Menu
Search
Jeudi 25 Avril 2024
S'abonner
close
Jeudi 25 Avril 2024
Menu
Search
Accueil next Conférence Internationale Du Sucre

Les propos de Nadine Morano reflètent-ils le malaise de la France ?

Une fois n’est pas coutume, nous abordons aujourd’hui un sujet assez spécial qui est la géopolitique interne. Elle est assez souvent négligée au profit de la géopolitique internationale, mais joue pourtant un rôle clé dans la mesure où elle aide à comprendre les enjeux nationaux et les représentations que les peuples se font d’eux-mêmes et par conséquent du rôle qu’ils ont à jouer dans le concert des nations.

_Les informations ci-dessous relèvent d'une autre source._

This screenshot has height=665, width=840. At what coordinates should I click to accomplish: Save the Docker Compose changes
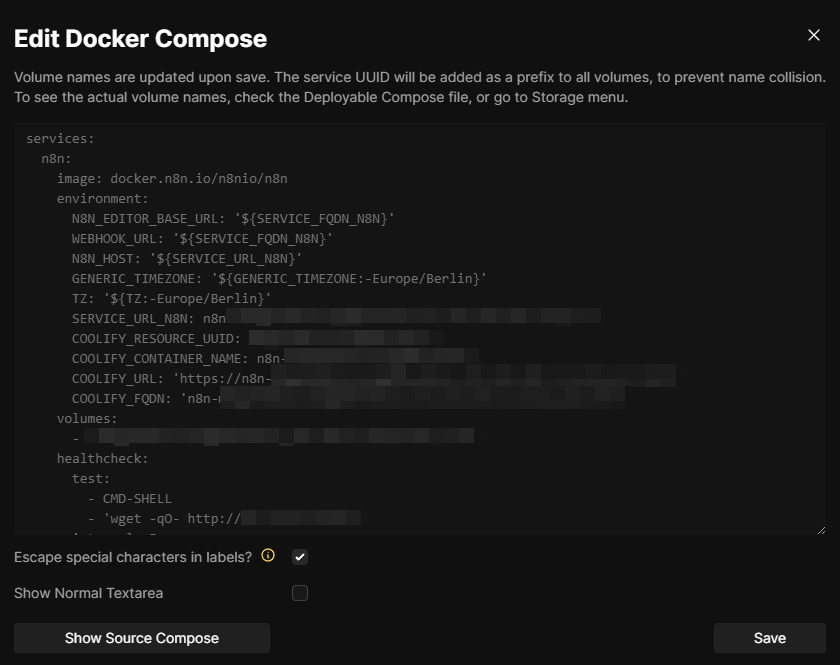(768, 637)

Il était difficile pour nous, dans ce contexte, de ne pas nous intéresser à cette phrase de la députée européenne Nadine Morano au cours de l’émission télévisée «On n’est pas couchés» du 26 septembre : «Nous sommes un pays judéo-chrétien de race blanche». Bien qu’elle ait été critiquée à plusieurs reprises, elle rejoint la pensée d’un nombre croissant de Français. Est-ce le symbole d’un malaise en France ?

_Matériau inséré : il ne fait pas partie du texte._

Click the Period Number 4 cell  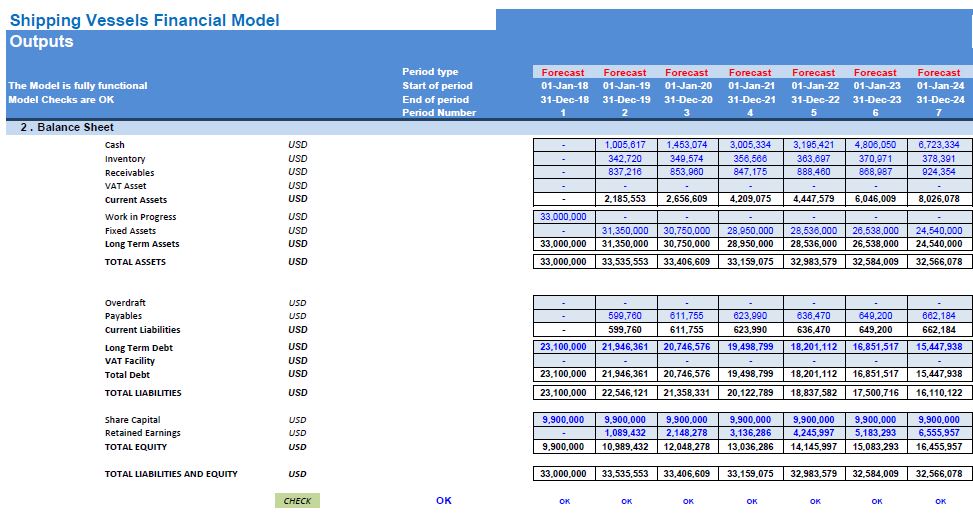click(750, 113)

Le rejet de l’autre se décomplexe

Est-ce la crise financière qui frappe l’Europe depuis 2008 ou alors seraient-ce des motifs plus profonds qui l’expliquent ? Nul ne peut actuellement le dire, mais ce qui est certain, c’est que le rejet de l’autre ne s’est jamais autant manifesté en France que ces dernières années. Christiane Taubira comparée à un singe il y a encore quelques mois, les petits pains au chocolat de Jean-François Copé ou encore «la race blanche» de Nadine Morano, cela pourrait paraître comme de petits incidents isolés, attribués à une certaine droite et même à l’extrême droite. Toutefois, une fois qu’ils sont additionnés et analysés globalement, ils prennent une ampleur considérable, d’autant plus qu'il n'y a pas que la sphère politique à les employer. L’on se souvient notamment de David Pujadas qui avait lancé le journal de France 2 en janvier dernier en présentant un reportage sur «un musulman marié à une Française» comme si l’islam était désormais devenu une nationalité. L’intéressé avait bien entendu reconnu une «maladresse» pour calmer la colère suscitée sur les réseaux sociaux. Mais il avait en réalité dit tout haut ce qu’une frange non négligeable de la France pense tout bas. Car même si les politiques et les intellectuels de gauche essaient de la cacher, la réalité est bien là : une part non négligeable de la population française adhère aux idées du Front national et voit en lui un parti crédible et tout à fait efficace pour défendre leurs intérêts.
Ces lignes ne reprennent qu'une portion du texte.